Bitcoin traded near $62,900 on Friday afternoon, down roughly 38% from its October 2025 all-time high, as a sharp escalation in the Middle East rattled global markets. The US reimposed a naval blockade on Iranian ports on July 12, reversing a core provision of the earlier memorandum of understanding. Iran retaliated with missile and drone attacks on US bases in Bahrain, Kuwait, Qatar, and Jordan, and struck two UAE-flagged supertankers in Omani territorial waters, killing one crew member. The US launched roughly 140 strikes on Iranian military targets on July 11 — the largest single strike package of the conflict to date.
Oil spike and the Strait of Hormuz
Brent crude settled at $85.97 on July 17, up 2.06% from the previous day and 24% higher than a year earlier. The Strait of Hormuz normally carries 20.9 million barrels of oil per day — about one-fifth of global petroleum consumption. Any disruption there would hit energy prices hard, and the supertanker attacks have already raised the risk premium. For crypto, the concern is less about oil directly and more about what a sustained spike would do to inflation expectations and Fed policy.
Fed hawks and the July meeting
The Federal Reserve held rates at 3.50% to 3.75% on June 17 in a unanimous 12-0 vote. But the updated dot plot showed a median year-end 2026 rate of 3.8%, up sharply from 3.4% in March. Nine of 18 officials penciled in at least one hike this year, and 17 of 18 judged inflation risks tilted to the upside. Headline CPI is running at 4.2%. The next FOMC meeting is July 28-29 — just over a week away. Kevin Warsh, who now chairs the Fed, has signaled that political pressure on monetary policy is a live variable. A rate hike, or even a hawkish signal, would be a headwind for risk assets including crypto.
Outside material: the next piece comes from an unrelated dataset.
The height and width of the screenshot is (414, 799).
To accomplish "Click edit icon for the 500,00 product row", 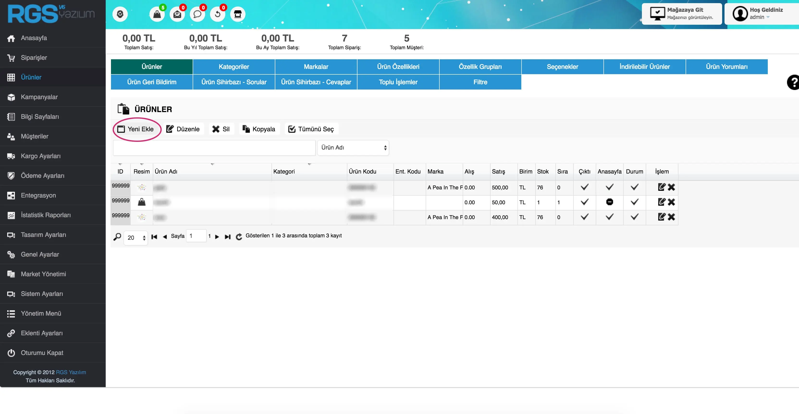I will click(x=661, y=187).
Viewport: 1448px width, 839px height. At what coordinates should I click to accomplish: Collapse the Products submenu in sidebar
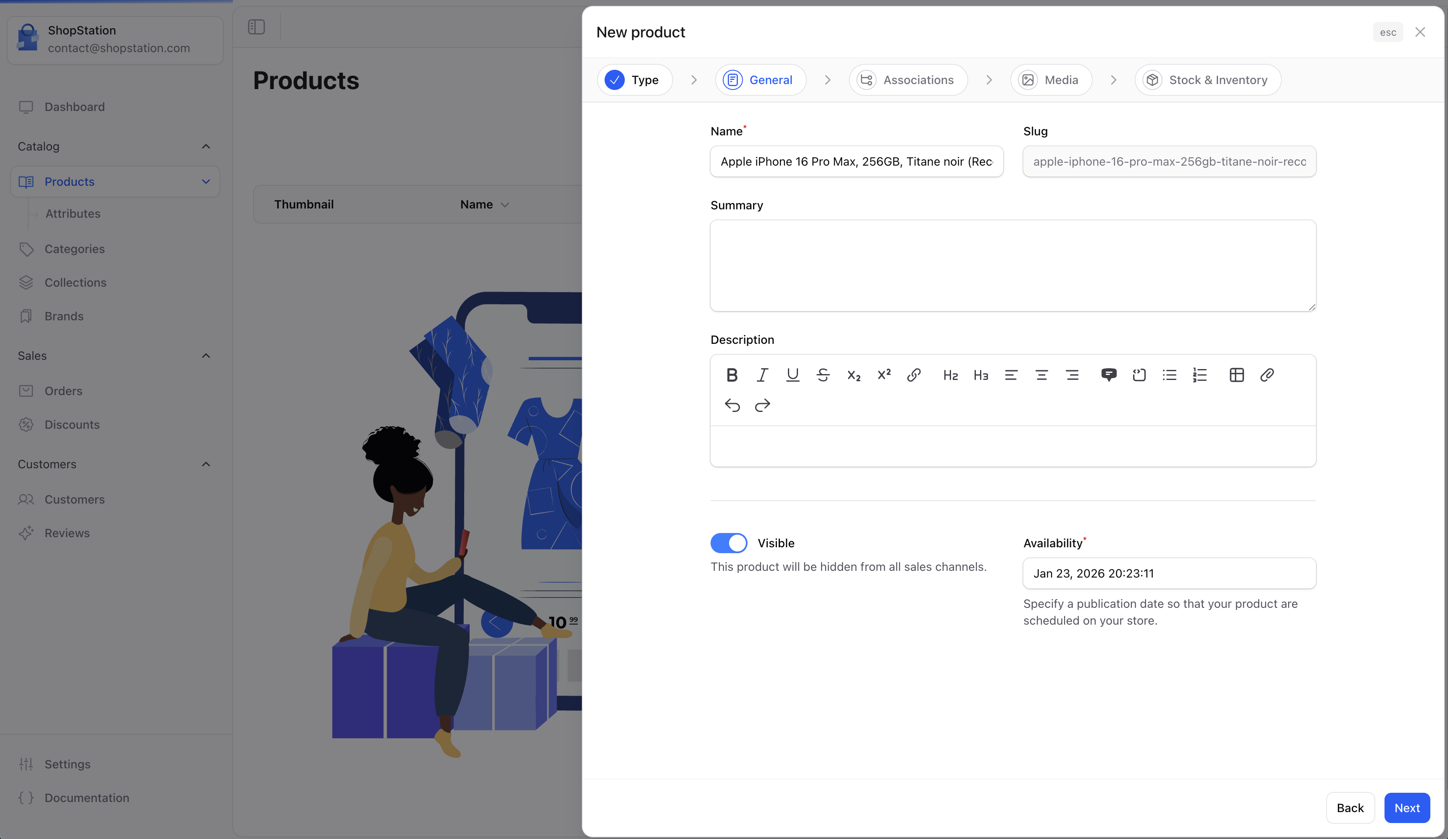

Weekend risk in thin order books
When traditional markets close, Bitcoin becomes the only continuously traded global risk asset with enough liquidity to matter. Thin weekend order books magnify the danger: fewer market makers, wider spreads, and liquidation cascades can accelerate quickly. Perpetual futures funding rates can swing violently as directional bets pile up on one side. A trader attempting to hedge an anticipated Monday selloff in stocks might sell Bitcoin futures over the weekend, adding selling pressure. With geopolitical news breaking on a Friday, the next 48 hours could test Bitcoin's ability to hold support.
What to watch next
The FOMC decision on July 29 will be the next major catalyst. Until then, the market is left to price in the risk of further escalation in the Gulf — and the possibility that the Fed's next move is a hike, not a cut. For Bitcoin, the weekend will be the first real stress test of the new geopolitical reality.